1.) 10 ekim 1918

1.8K 118 44
                                    

Parçalı Hayatlar bittiğine göre başlayayım bakalım...

Şimdiden keyifli okumalar ❤️

🍂

10 EKİM 1918

Evden dışarı çıktığında, derme çatma evlerine bir süre bakarak sıkıntılı bir şekilde sertçe yutkundu. Havalar artık eskiye nazaran daha sertleşmiş, güz geçen yıllara göre erken kapıya dayanmıştı.

Çünkü şuan dışarda keskin bir soğukluk vardı ve epirmiş gömleğinden içeri giren buz gibi hava, Samet'in yerinde titremesine neden oluyordu. Eğer yağmur yağarsa, evlerinin çatısından su damlayacak korkusu bedenini sarmıştı.

Annesi hasta, kardeşi ise daha çok küçüktü. Babası ise üç yıl önce birinci Dünya Savaşı harbinde şehit düştüğü için on yedi yaşından beri babasızdı.

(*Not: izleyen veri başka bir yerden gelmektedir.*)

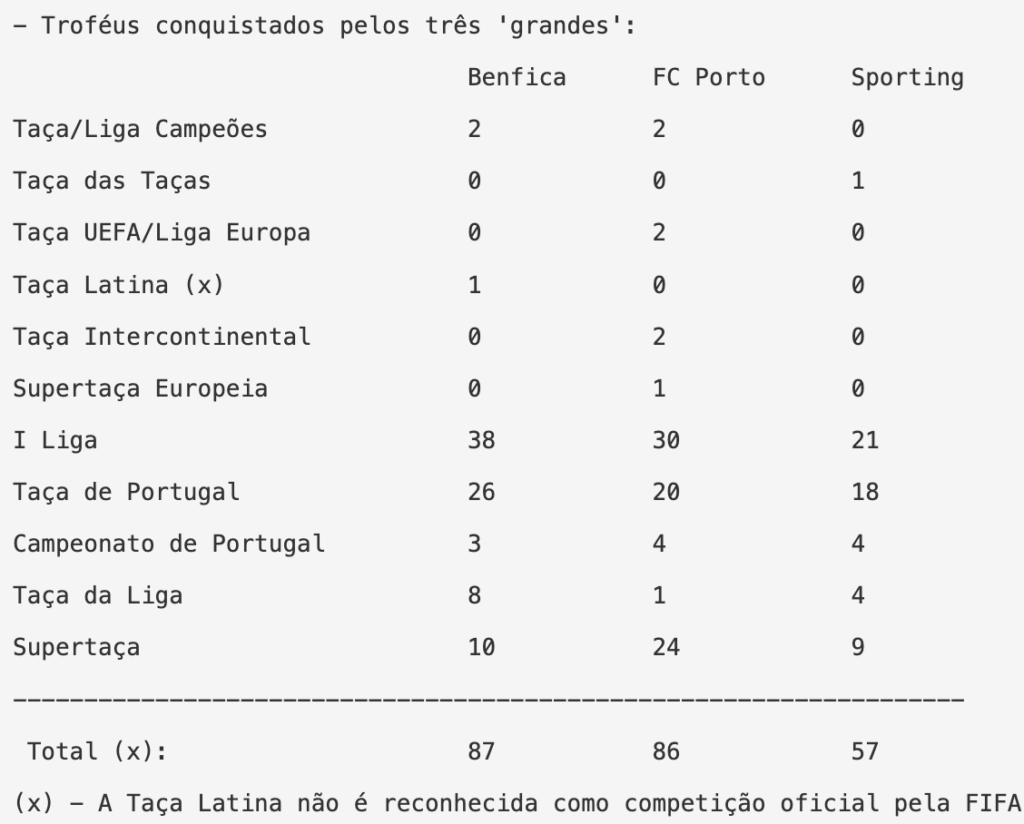Select Sporting's Taça de Portugal value 18
This screenshot has width=1024, height=824.
click(864, 492)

Şimdi ise yaşı yirmi olan Samet, annesi ve yedi yaşındaki küçük erkek kardeşiyle beraber hayatlarına devam ediyordu. Evlerinin çatısı uzun keresteden yapıldığı için evin içerisi pek sıcak olmuyordu. Bu yüzden ne iş olursa olsun gocunmadan gider çalışır, kışlık için gerekli olan yakıt ihtiyacını tamamlardı.

Gerçi genelde amcasının ürettiği malzemeleri yukarı köylere götürerek satardı. Evin kapısı tekrardan açılınca, Samet arkasını döndü.

"Samet'im. Dün amcan çağırdıydı annem. Samet yarın erkenden gelsin de bana yardım etsin demişti" hasta annesini kapıda nefessiz görünce, yutkunarak yanına gitti ve üzüntüden kırışmış alnıyla, annesinin soluk yüzüne baktı.

Elini kaldırıp önce annesinin düştü düşecek olan yazmasını başında düzeltti. Sonra da belini hafif bükerek annesinin yanaklarına, buz gibi yumuşak dudaklarını değdirdi ve annesine sıkıca sarıldı.

Fısıltı gibi çıkan sesiyle "Seni çok seviyorum anacım" diye mırıldandı.

Annesi ise, Samet'ini kendinden biraz uzaklaştırıp, solgun dudaklarına biraz can katarak tebessüm etmeye zorladı kendini. Sol elini oğlunun yanağına götürüp okşayınca, Samet yanaklarını, annesinin avucuna daha da yaslatarak, kahverengi gözlerini annesinin yorgun gözlerine dikti

"Ana sen iyi değilsin. Bak Sarnıç köyüne bir doktor gelmiş. Oraya gidelim ilaç neyim versin sana" diye üzgünce konuşunca, annesi karşılık olarak "Yok oğul. Zaten elde avuçta pek birşey yok. Beni merak etme ben iyiyim şükür" dese de, bitkin yüzü aksini gösteriyordu.

Elini oğlunun omzuna atarak "Haydi yavrum. Amcanı bekletme" dedi ve oğlunun yumuşacık tutamlarını elleriyle okşayıp öptü. Severek evlendiği kocası şehit düşünce, Emine hatunun elindeki tek serveti iki oğluydu. Ama bu illet hastalığı başına bela olduğundan beri, doğru dürüst onlara yetemiyor, bunu hissedince de kahrolup daha çok kötü oluyordu.

Samet ağzının kenarıyla bir mırıldanarak "O herifi de hiç sevmiyorum ya. Neyse gidip bakayım derdi neymiş yine. Kesin malzemesinden çaldığı eşyalarını bana sattıracak yine" Amcasının derdini elbette çok iyi biliyordu Samet.

Annesi ise öksürerek "Öyle deme oğul. Babandan sonra sağolsun çok iyiliği dokundu bizlere"

"Aynen, bir iyiliği dokundu. Bin laf işittik" öfkeyle konuşarak, annesinden ayrıldı ve son kez annesinin yanağından bir buse alıp, arkasını döndüğü gibi, ellerini cebine iliştirip, dalgın adımlarla yürümeye başladı. Aslında bir amcası daha vardı. Bu amcasının aksine diğer amcasına hayran biriydi. Belki, maddi anlamda iyiliği dokunmasa da, derdini dinler, nasihat eder ve ona hayat yolunda tecrübelerini aktarırdı. Ama aksi gibi Urfa merkezde yaşadığı için, ayda bir ancak görüşüyorlardı.